Against this backdrop and angered by both the growing secularization of Iranian politics and the influx of foreigners, engineer and Islamic activist Mehdi Bazargan formed the Liberation Movement of Iran. His goal was to combine Iranian nationalism with Islamism. “We refuse to divorce religion from politics… because Shi‘i Islam is an integral part of our popular culture,”[5] the group stated in its inaugural declaration. Ayatollah Mahmud Taleqani, a free-thinking and modernizing cleric introduced to Marxist thought while imprisoned in the 1930s, became a mentor to Bazargan who, in turn, would become provisional prime minister during the first days of the 1979 revolution.

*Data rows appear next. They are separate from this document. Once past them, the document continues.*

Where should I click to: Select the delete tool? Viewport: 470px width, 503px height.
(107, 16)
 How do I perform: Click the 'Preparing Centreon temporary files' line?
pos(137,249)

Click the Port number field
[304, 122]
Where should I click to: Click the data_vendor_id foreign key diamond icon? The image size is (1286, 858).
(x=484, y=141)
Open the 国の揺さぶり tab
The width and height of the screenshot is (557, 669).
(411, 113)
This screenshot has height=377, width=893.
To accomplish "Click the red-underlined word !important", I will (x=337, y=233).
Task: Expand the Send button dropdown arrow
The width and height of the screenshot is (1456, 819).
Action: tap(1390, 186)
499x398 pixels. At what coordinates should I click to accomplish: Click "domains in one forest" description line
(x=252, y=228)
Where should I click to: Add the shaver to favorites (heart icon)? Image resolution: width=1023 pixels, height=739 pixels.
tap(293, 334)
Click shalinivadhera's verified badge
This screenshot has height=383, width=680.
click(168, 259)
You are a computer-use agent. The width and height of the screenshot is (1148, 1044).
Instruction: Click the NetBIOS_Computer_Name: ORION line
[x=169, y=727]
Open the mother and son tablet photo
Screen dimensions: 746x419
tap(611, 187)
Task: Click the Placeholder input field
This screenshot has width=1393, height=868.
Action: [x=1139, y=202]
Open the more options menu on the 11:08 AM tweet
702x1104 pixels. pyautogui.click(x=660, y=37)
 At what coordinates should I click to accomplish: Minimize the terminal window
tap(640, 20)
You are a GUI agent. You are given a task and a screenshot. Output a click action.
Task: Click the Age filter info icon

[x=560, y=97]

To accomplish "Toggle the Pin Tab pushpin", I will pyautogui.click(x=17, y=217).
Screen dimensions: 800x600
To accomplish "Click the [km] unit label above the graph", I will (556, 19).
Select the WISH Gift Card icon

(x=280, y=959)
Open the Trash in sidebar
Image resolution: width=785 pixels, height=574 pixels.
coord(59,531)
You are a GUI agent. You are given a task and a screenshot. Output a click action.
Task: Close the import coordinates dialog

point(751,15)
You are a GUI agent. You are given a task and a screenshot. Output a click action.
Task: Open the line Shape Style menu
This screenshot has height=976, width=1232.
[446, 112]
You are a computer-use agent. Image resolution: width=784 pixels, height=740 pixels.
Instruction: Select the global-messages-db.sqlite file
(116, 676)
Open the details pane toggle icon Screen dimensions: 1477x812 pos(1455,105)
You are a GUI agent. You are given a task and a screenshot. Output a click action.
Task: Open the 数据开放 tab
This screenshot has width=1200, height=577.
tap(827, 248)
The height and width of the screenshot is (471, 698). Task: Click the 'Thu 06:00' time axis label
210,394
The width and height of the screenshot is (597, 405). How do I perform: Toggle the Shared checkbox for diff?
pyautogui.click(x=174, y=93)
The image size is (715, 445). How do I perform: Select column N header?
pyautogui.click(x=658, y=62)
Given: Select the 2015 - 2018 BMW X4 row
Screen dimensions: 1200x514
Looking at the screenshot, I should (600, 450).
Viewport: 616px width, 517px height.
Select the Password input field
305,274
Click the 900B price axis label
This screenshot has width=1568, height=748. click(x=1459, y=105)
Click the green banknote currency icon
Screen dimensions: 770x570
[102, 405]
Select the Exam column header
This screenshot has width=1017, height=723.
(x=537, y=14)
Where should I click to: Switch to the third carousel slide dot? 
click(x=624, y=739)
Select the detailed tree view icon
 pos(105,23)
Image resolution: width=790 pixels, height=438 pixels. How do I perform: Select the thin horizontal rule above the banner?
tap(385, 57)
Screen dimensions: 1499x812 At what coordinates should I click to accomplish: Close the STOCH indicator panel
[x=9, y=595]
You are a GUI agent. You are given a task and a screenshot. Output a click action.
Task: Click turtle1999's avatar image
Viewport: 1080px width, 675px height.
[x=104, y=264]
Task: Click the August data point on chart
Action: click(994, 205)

In July 1962, Amini resigned in anger over both the Shah’s military spending and anger at what he considered the stinginess of other U.S. aid. Chaos reigned supreme. The ayatollahs seized the initiative. Islamic groups marched against social reforms and the new laws which restricted the clergy’s traditional privileges. Ayatollah Ruhollah Khomeini rose to prominence as the head of the clerical opposition.
By 1963, what little tolerance the Shah had for the opposition evaporated. On June 5, 1963, he ordered Khomeini’s arrest. Rioting erupted and ended only after the police killed several hundred students and demonstrators.
Ironically, even as the Shah’s crackdown sent oppositionists underground, his reforms catalyzed their growth. State scholarships enabled a far greater range of Iranians to receive higher education than at any previous time in history. University campuses became incubators of opposition. Young radicals looked abroad and drew inspiration from revolutionary movements in Algeria, Vietnam, Cuba, and elsewhere.